++++ RECORDED DATA ++++

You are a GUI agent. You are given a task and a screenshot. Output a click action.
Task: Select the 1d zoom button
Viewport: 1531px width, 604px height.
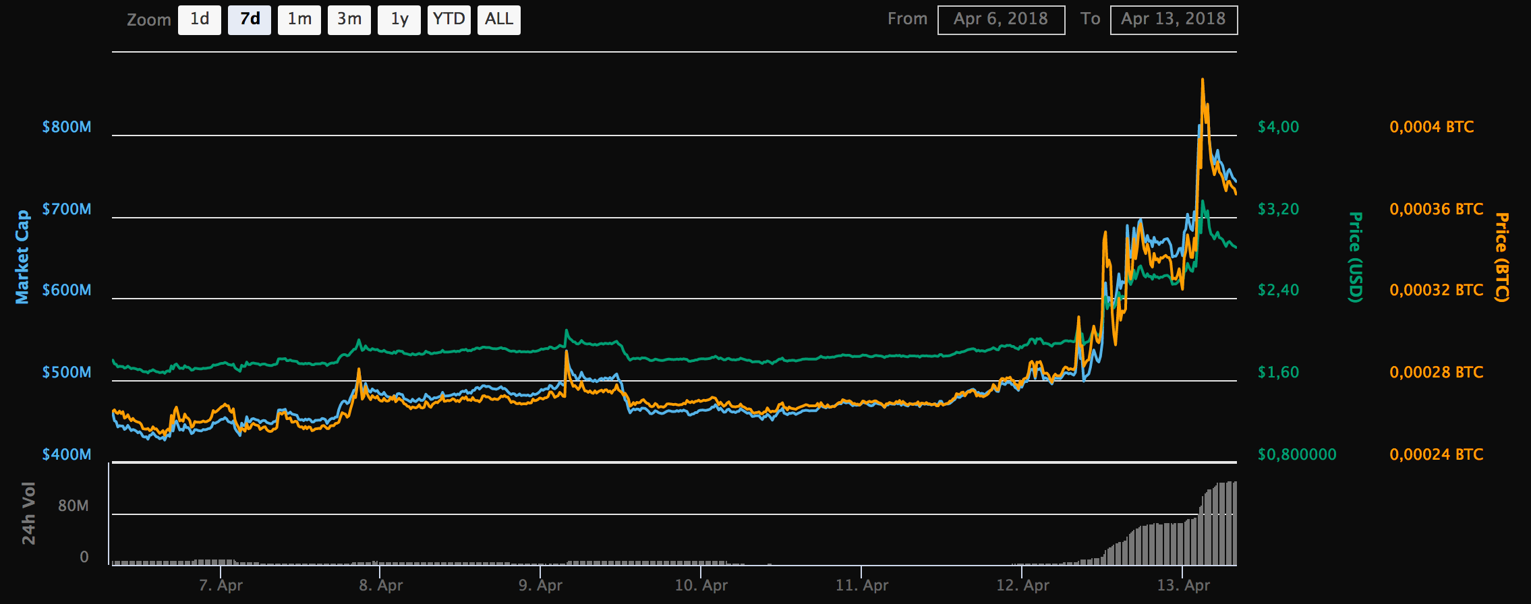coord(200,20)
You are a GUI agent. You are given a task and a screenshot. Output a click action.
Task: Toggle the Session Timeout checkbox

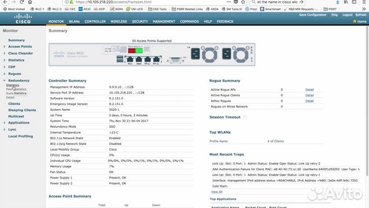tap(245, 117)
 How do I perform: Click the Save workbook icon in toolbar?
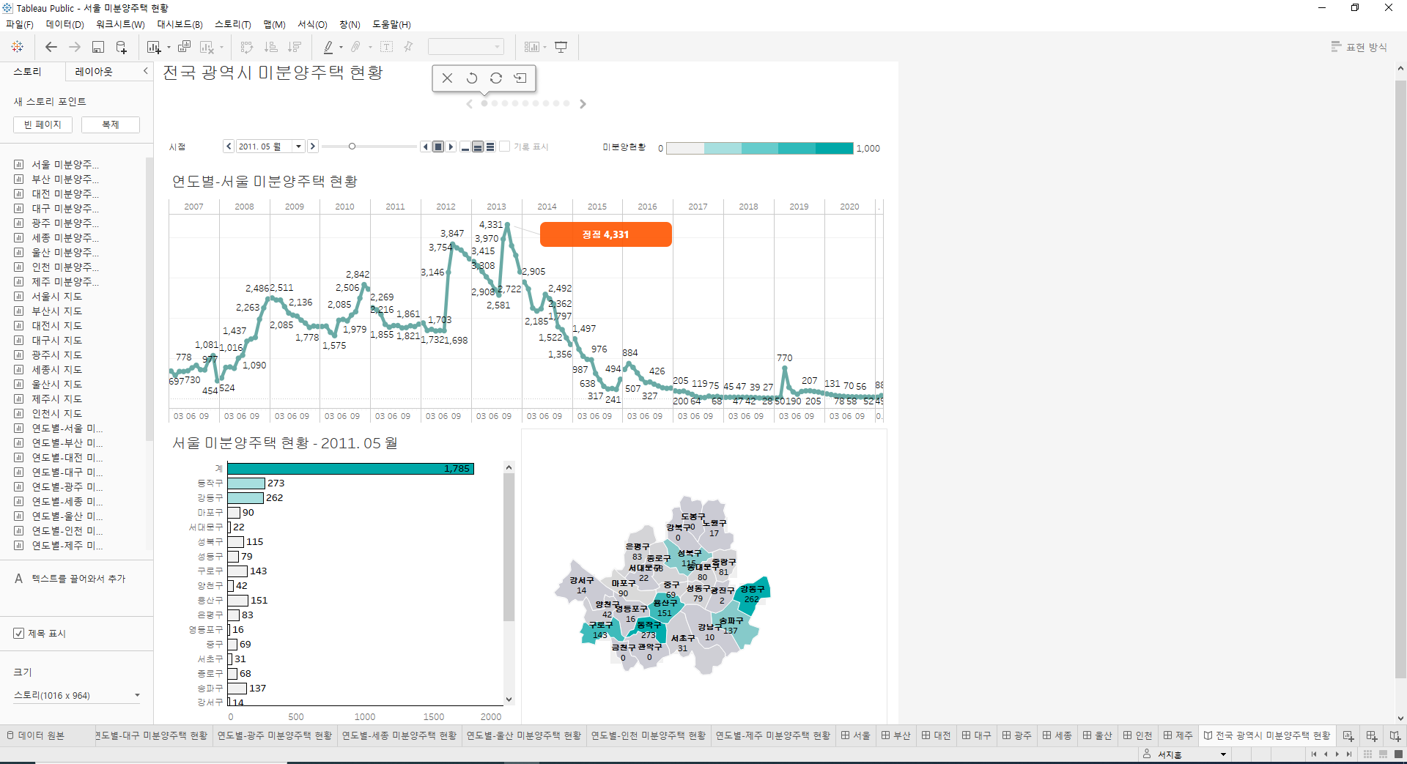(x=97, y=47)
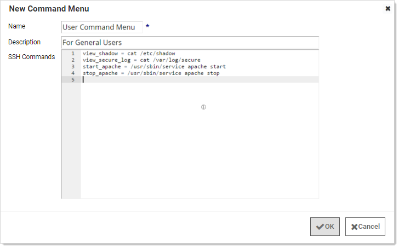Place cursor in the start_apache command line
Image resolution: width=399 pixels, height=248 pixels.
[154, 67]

++++

### WORK REQUIRED
Please format every line of the records above as a JSON list of strings, one string per line, leaving out blank lines and the pictures.

### CORRECT RESULT
[
  "You are a GUI agent. You are given a task and a screenshot. Output a click action.",
  "Task: Select the 1d zoom button",
  "Viewport: 1531px width, 604px height.",
  "coord(200,20)",
  "You are a GUI agent. You are given a task and a screenshot. Output a click action.",
  "Task: Toggle the Session Timeout checkbox",
  "tap(245, 117)",
  " How do I perform: Click the Save workbook icon in toolbar?",
  "(x=97, y=47)",
  "Place cursor in the start_apache command line",
  "Image resolution: width=399 pixels, height=248 pixels.",
  "[154, 67]"
]